Victoria’s largest social housing project begins

Corrs Chambers Westgarth is advising the Port Phillip Housing Association (PPHA) on the largest ever development by Victoria's not-for-profit sector.The development, known as the Ashwood…

Corrs Chambers Westgarth is advising the Port Phillip Housing Association (PPHA) on the largest ever development by Victoria's not-for-profit sector.

The development, known as the Ashwood Chadstone Gateway Project, will include around 207 social housing units and 75 private housing units.

Under arrangements with the Department of Human Services, PPHA will also provide 261 social housing units outside the development.

Corrs provided advice on numerous aspects, including the funding and development agreement, contracts for sale of land with the Department of Human Services, private landowners and prospective purchasers of private housing units.
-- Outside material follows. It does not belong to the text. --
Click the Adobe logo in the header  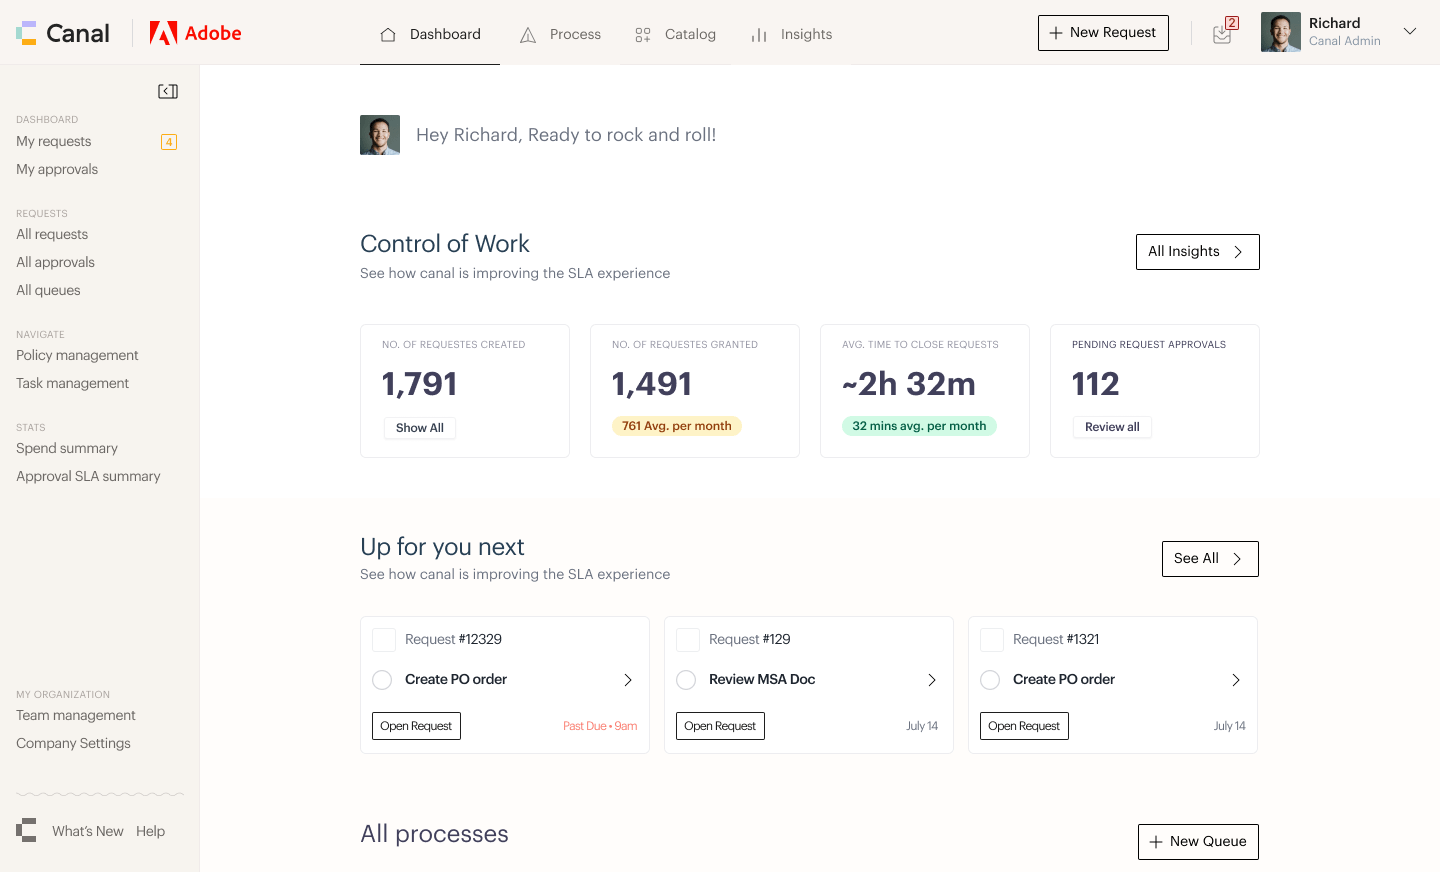pos(196,33)
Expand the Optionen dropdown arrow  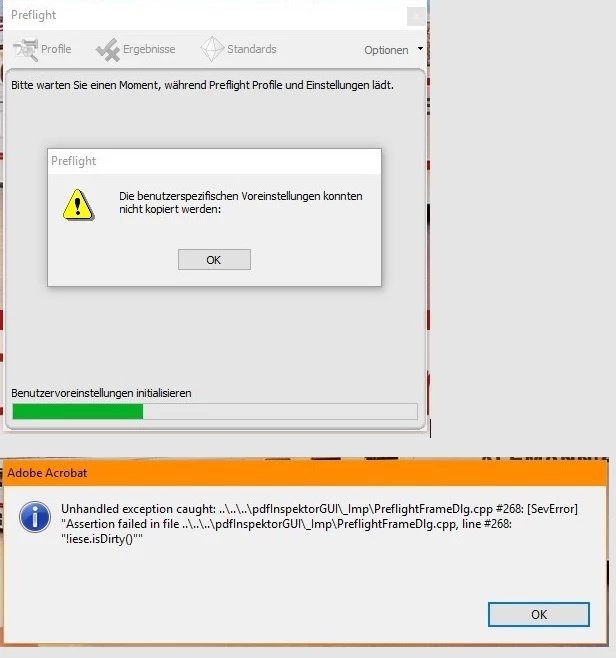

It also provided counsel on debt funding, planning matters and the National Rent Affordability Scheme.

Partner Nathaniel Popelianski said of the deal: "The unique feature of housing development in the not-for-profit sector is that a not-for-profit does not distribute profits to shareholders - it reinvests profits into more social housing development.

"This means that an allocation of Government funding for social housing projects results in the delivery of a larger number of social housing units than might otherwise be the case in the private sector."

According to Popelianski, these developments help increase the amount of affordable housing because housing associations are at the coal face of social housing issues.

"They acutely understand the need for greater investment in the sector and are fast developing expertise in the development and delivery of social housing projects," he said.

"The Ashwood Chadstone Gateway Project is a prime example of the ... sector applying hard-edge business principles to deliver a major real estate development."

Construction has already begun on a number of sites, with the Victorian Government and PPHA each contributing approximately $70 million to the project.